═════ DATA SHOWN

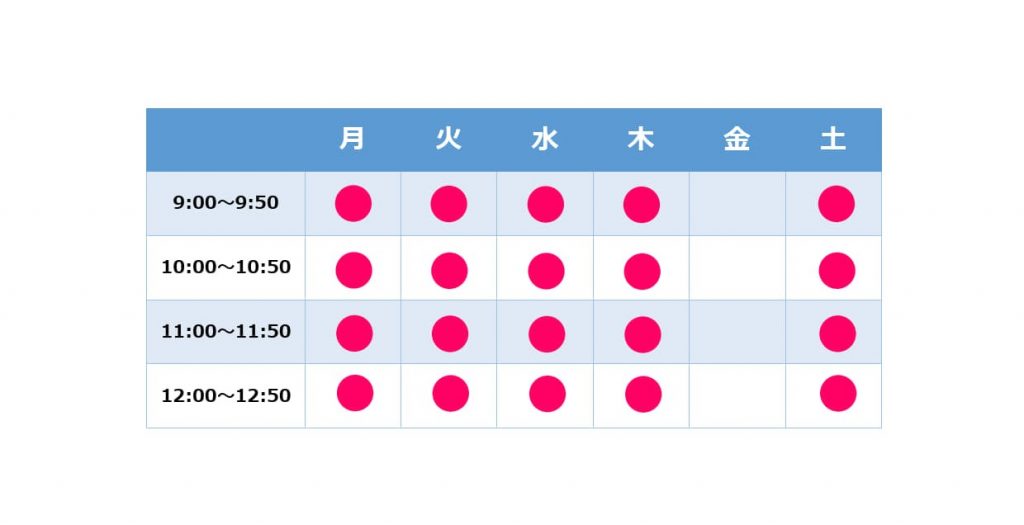Select the 金 column header
1024x525 pixels.
(737, 138)
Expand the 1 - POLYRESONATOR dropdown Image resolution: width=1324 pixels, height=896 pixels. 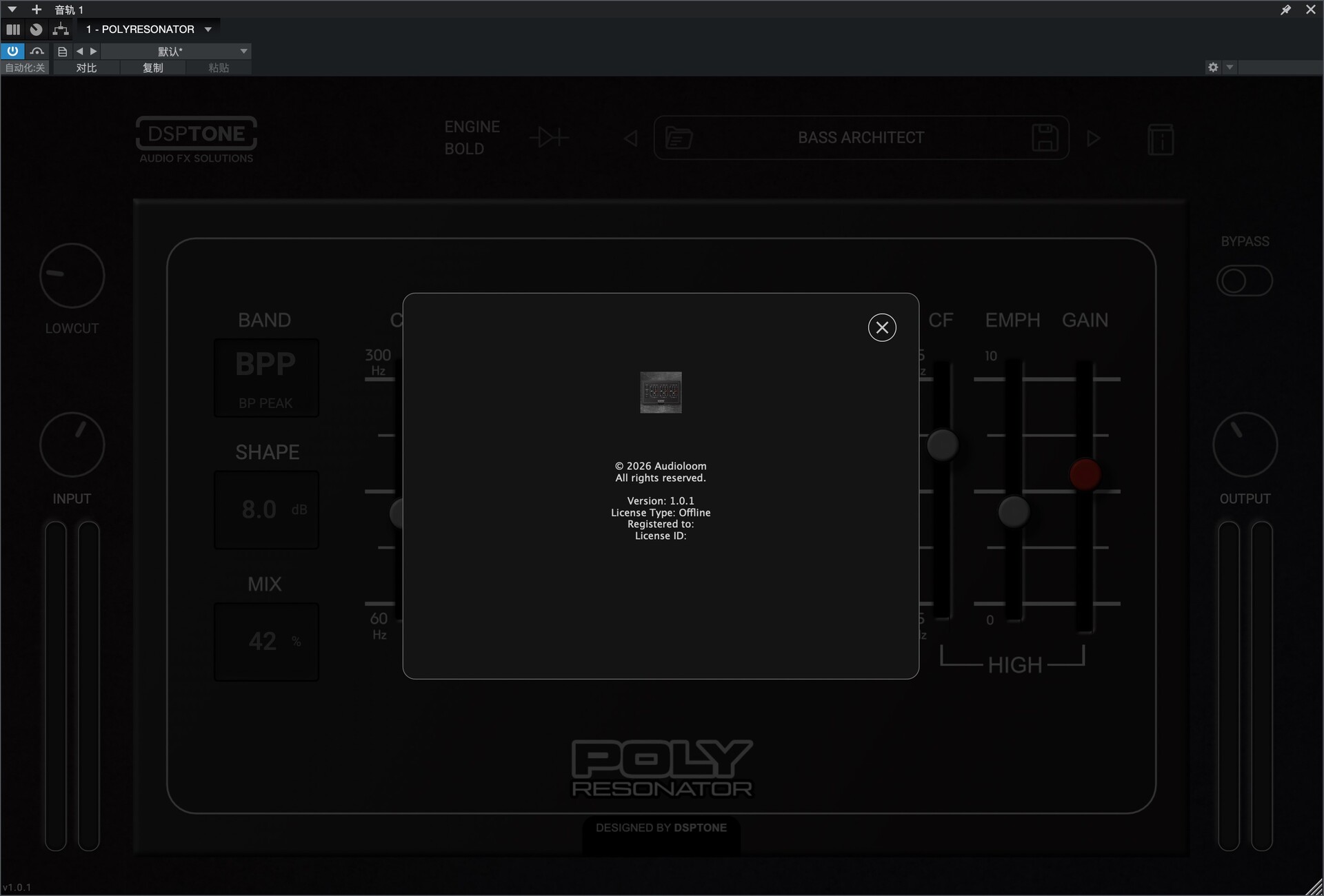coord(208,29)
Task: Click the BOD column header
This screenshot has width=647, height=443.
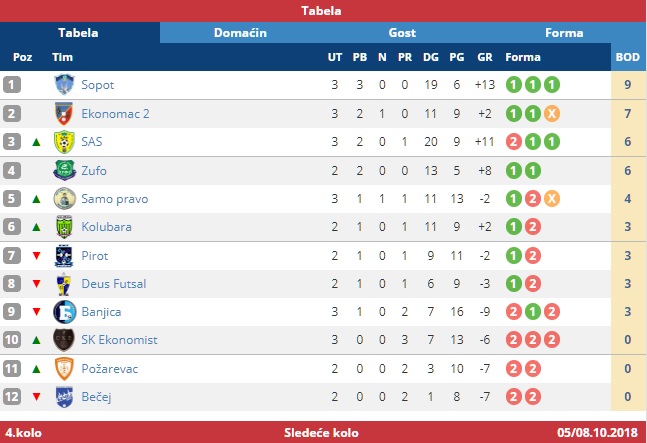Action: 628,57
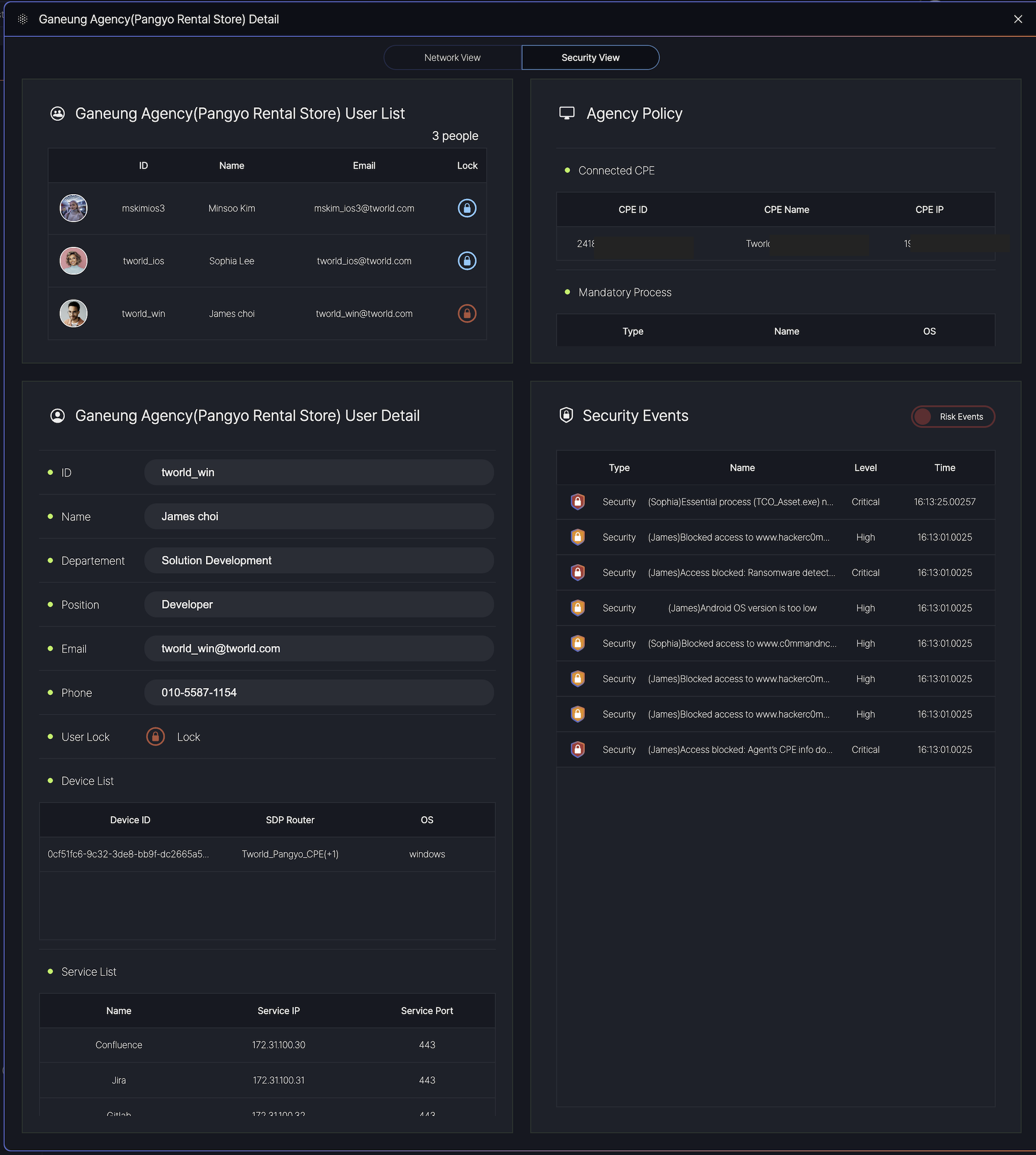Close the Agency Detail dialog
This screenshot has height=1155, width=1036.
pos(1018,19)
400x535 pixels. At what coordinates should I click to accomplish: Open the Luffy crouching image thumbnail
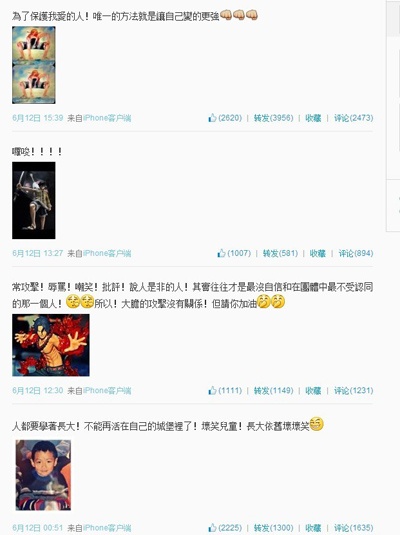[x=33, y=65]
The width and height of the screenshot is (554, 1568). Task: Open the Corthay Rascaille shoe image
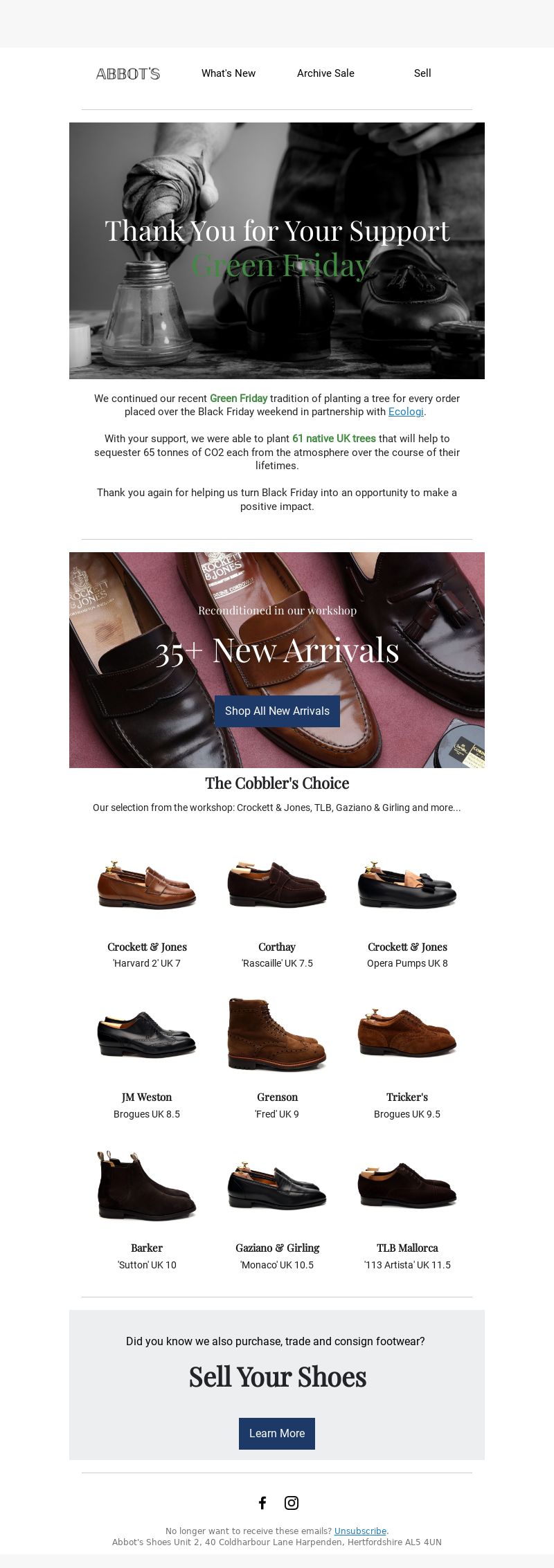[x=277, y=884]
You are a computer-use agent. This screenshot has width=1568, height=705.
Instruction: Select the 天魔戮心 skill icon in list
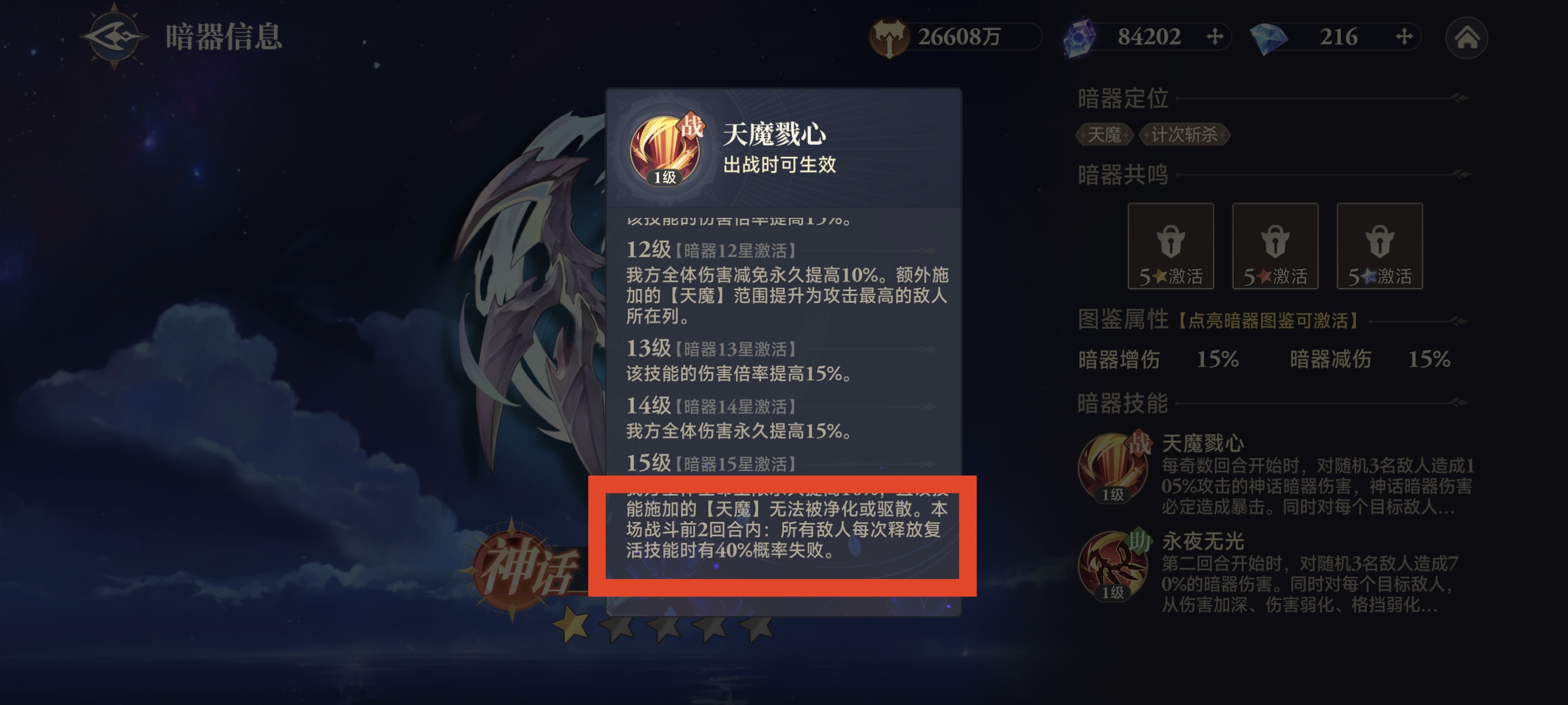(1114, 467)
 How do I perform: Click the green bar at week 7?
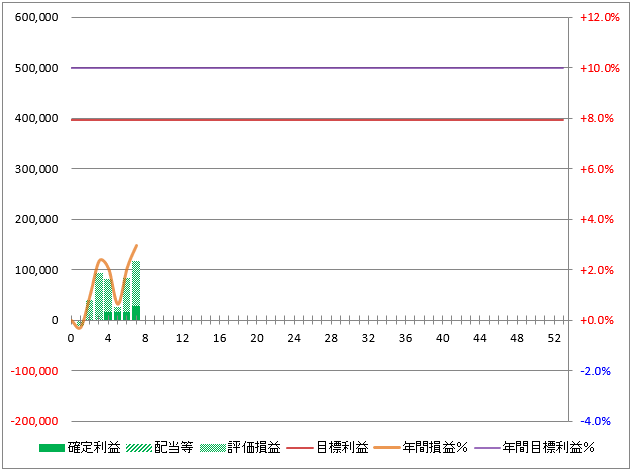pos(136,313)
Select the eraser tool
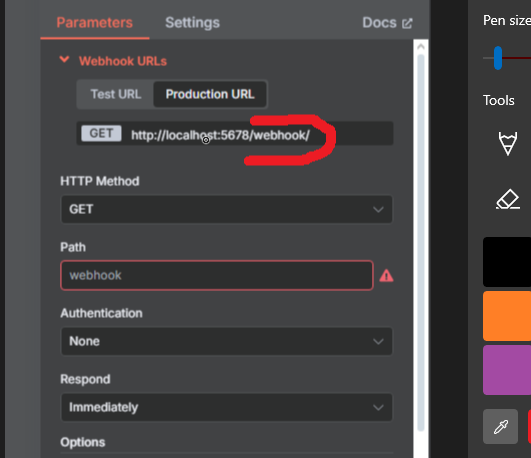The width and height of the screenshot is (531, 458). (x=508, y=199)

══════════

* WHAT YOU ARE ASKED TO DO *
Turn everything from the line containing "400x535 pixels. At" down to the last of the lines into a Markdown table with the columns Row and Line, leaving out blank lines and the pictures.

* RESPONSE TO THIS TASK *
| Row | Line |
|---|---|
| 1 | 400x535 pixels. At what coordinates should I click to accomplish: Open the Luffy crouching image thumbnail |
| 2 | [x=33, y=65] |
| 3 | The width and height of the screenshot is (554, 1568). Task: Open the Corthay Rascaille shoe image |
| 4 | [x=277, y=884] |
| 5 | You are a computer-use agent. This screenshot has width=1568, height=705. |
| 6 | Instruction: Select the 天魔戮心 skill icon in list |
| 7 | (1114, 467) |
| 8 |  How do I perform: Click the green bar at week 7? |
| 9 | pos(136,313) |
| 10 | Select the eraser tool |
| 11 | The width and height of the screenshot is (531, 458). (x=508, y=199) |